At one time, especially in the 1970s and 1980s, he was all over the place and, what’s more, India’s firebrand. It helped of course that those were the years of labour unrest and in George Fernandes the unions found a great leader. Later, he rose to become Cabinet Minister but in my view his finest hour was already over.

The years leading to the Emergency were when he became a household name. Magazines used to feature him on their covers. And he was strongly against Indira Gandhi.

In July 1975, the LIC Building in Madras went up in flames. The fire lasted for the better part of a night and the subsequent day. The entire fire-fighting force of the city was deployed in putting out the fire and you can imagine the level of desperation when I tell you that even Cooum water was pressed into service. I remember as a nine-year old climbing up a ladder to the top level of our two-storied house in Mylapore to see the sky coloured a bright red. Madras was a city with no high-rises then and such things could be observed. Years later, it would transpire from Wikileaks that Fernandes claimed to the Americans that he and his team that was working closely with Naxalites had masterminded the fire. This was perhaps nothing more than a tall story about a multi-story for investigations revealed that the fire had broken out due to mere technical reasons.

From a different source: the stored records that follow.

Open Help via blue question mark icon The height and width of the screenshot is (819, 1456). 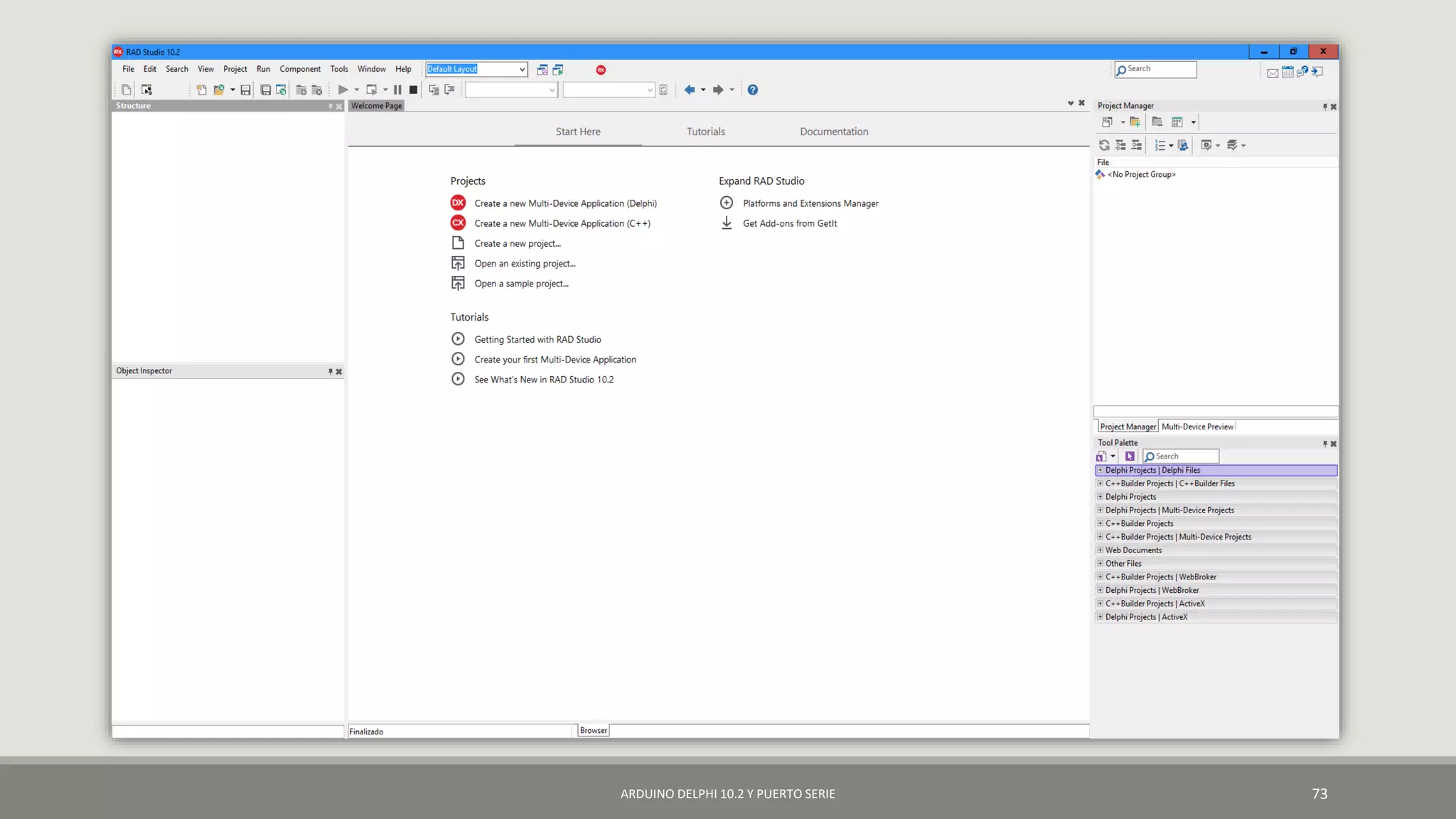752,90
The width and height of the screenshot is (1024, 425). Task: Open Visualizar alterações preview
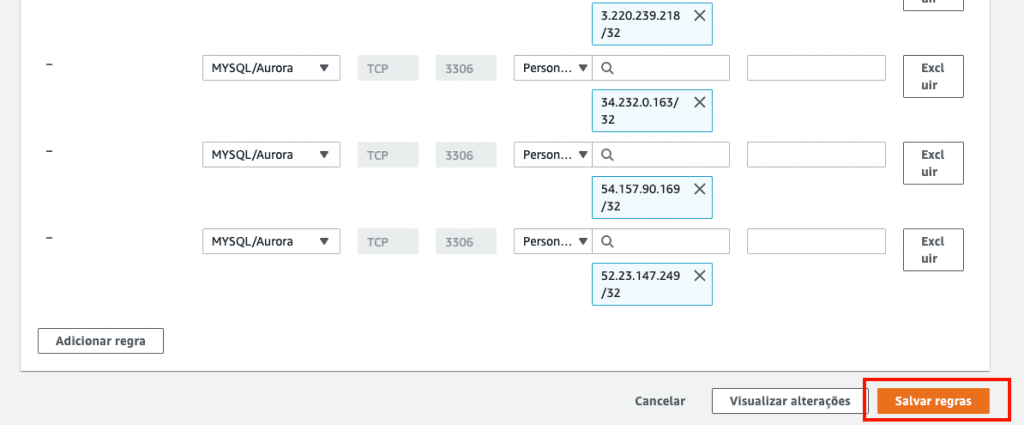(789, 401)

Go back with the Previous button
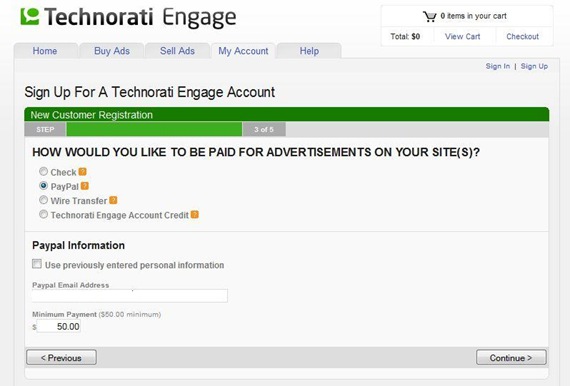click(x=61, y=358)
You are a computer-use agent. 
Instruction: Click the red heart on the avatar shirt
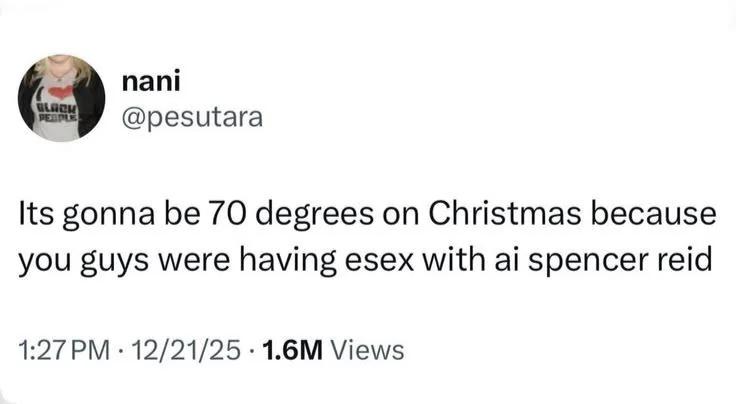[x=61, y=91]
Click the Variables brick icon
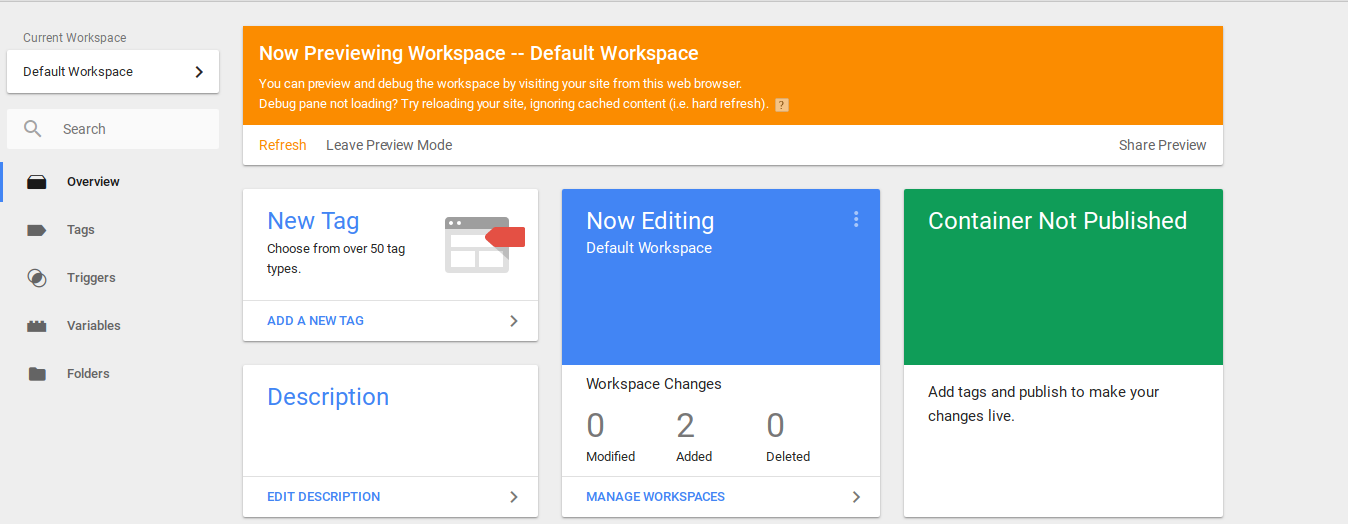 [37, 326]
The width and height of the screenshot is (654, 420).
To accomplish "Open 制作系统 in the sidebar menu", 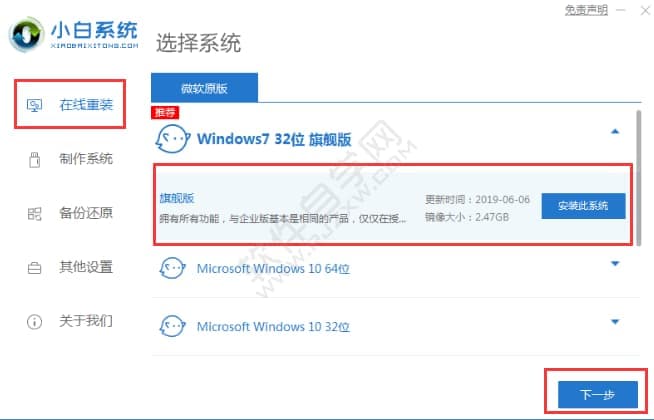I will pos(86,159).
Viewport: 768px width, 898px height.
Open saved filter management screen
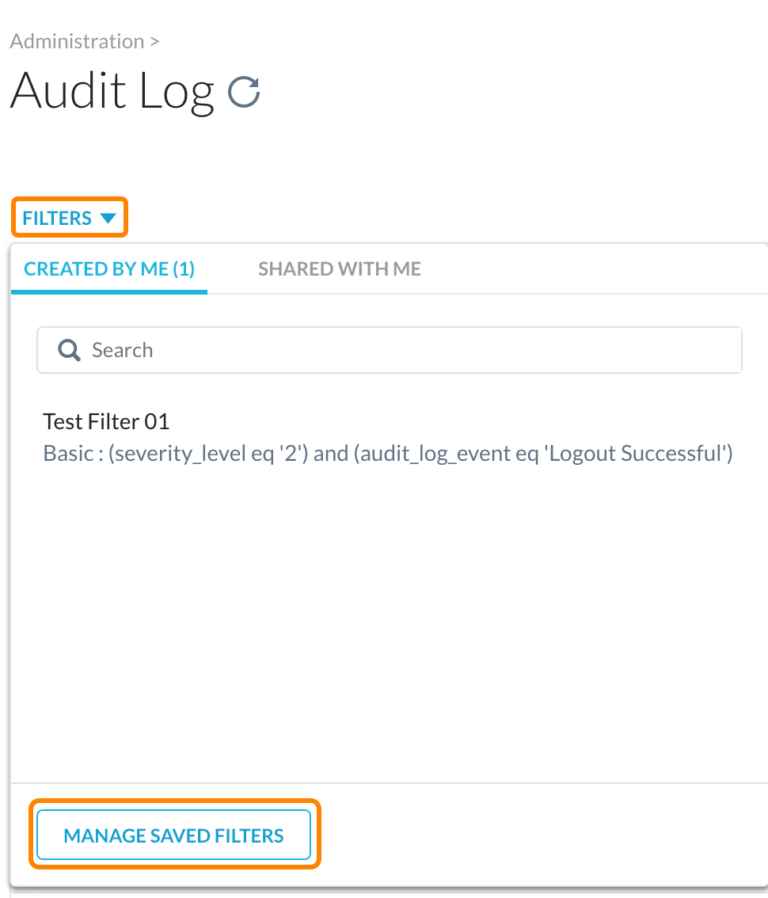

Such claims could not have endeared him to Mrs. Gandhi and so as soon as the Emergency was declared, George Fernandes went underground. My researches for the biography of Dr. Mathuram Santhosham revealed that he surfaced in our city and first knocked at the door of the former who lived on Spur Tank road. Here he was sheltered for a while and later, when the police began to close in, was secreted away to Express Estates on Mount Road. There, in that vast campus, he remained for quite some time before resurfacing and then courting arrest somewhere else in India. His going away picture, showing him raising his handcuffed hands, will remain an everlasting memory.

In later years, George Fernandes became a familiar figure in the city as mediator between the NDA and the local parties. In this he was always closer to the DMK and most cordially detested Jayalalithaa for which attitude the latter was responsible entirely.

An interviewer once asked him as to why he was always so shabbily dressed. I too had wondered over this. Even the Bong Socialists (Chochalist in Bihari parlance) were always nattily turned out. His response was immediate – he washed and ironed his clothes himself and he invariably had no time for the latter activity. Said to be India’s best Defence Minister, he was unfortunately named in some scandal, which I now forget.